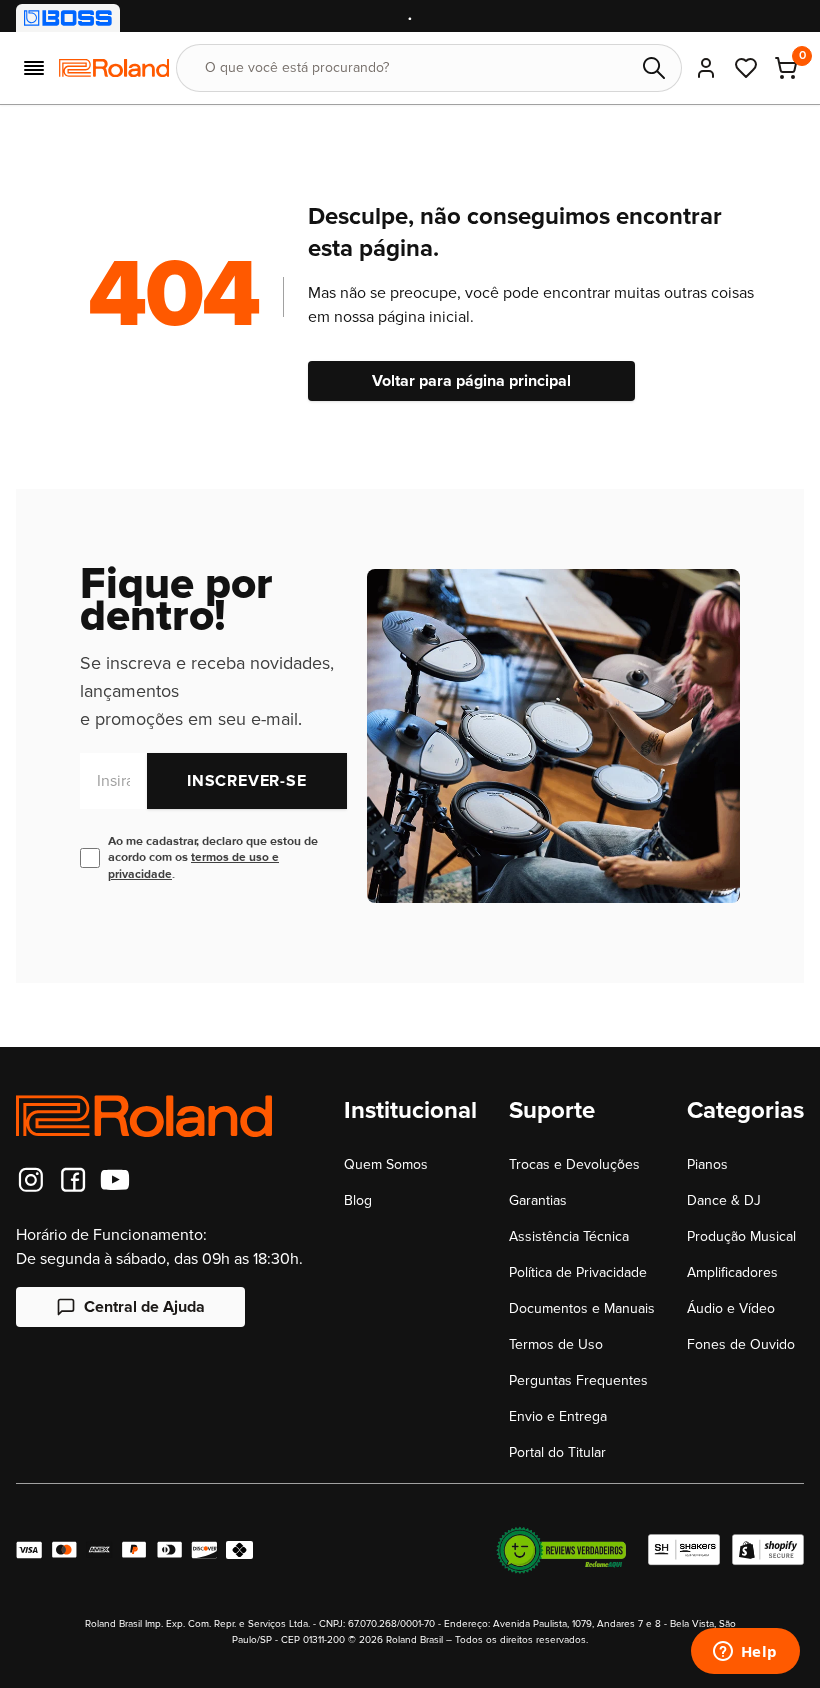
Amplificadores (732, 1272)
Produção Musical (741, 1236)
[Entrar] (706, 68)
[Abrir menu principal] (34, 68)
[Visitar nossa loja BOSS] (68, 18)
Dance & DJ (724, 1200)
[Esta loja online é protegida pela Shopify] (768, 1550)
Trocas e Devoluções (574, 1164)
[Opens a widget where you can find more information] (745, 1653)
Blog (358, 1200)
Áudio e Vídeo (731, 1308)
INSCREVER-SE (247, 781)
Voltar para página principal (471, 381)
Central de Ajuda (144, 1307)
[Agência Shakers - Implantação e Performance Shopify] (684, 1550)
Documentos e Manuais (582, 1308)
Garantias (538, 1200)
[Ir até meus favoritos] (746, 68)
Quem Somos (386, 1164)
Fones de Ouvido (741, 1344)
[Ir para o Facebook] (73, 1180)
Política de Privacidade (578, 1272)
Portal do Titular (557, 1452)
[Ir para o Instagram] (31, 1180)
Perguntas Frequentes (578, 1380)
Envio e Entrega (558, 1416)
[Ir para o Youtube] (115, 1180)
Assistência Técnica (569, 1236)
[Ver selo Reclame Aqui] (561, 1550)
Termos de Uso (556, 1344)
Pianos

==*==

WHAT IS NEEDED: Output the material above verbatim but exclude each picture.

RESULT OF THIS EXERCISE:
Amplificadores (732, 1272)
Produção Musical (741, 1236)
[Entrar] (706, 68)
[Abrir menu principal] (34, 68)
[Visitar nossa loja BOSS] (68, 18)
Dance & DJ (724, 1200)
[Esta loja online é protegida pela Shopify] (768, 1550)
Trocas e Devoluções (574, 1164)
[Opens a widget where you can find more information] (745, 1653)
Blog (358, 1200)
Áudio e Vídeo (731, 1308)
INSCREVER-SE (247, 781)
Voltar para página principal (471, 381)
Central de Ajuda (144, 1307)
[Agência Shakers - Implantação e Performance Shopify] (684, 1550)
Documentos e Manuais (582, 1308)
Garantias (538, 1200)
[Ir até meus favoritos] (746, 68)
Quem Somos (386, 1164)
Fones de Ouvido (741, 1344)
[Ir para o Facebook] (73, 1180)
Política de Privacidade (578, 1272)
Portal do Titular (557, 1452)
[Ir para o Instagram] (31, 1180)
Perguntas Frequentes (578, 1380)
Envio e Entrega (558, 1416)
[Ir para o Youtube] (115, 1180)
Assistência Técnica (569, 1236)
[Ver selo Reclame Aqui] (561, 1550)
Termos de Uso (556, 1344)
Pianos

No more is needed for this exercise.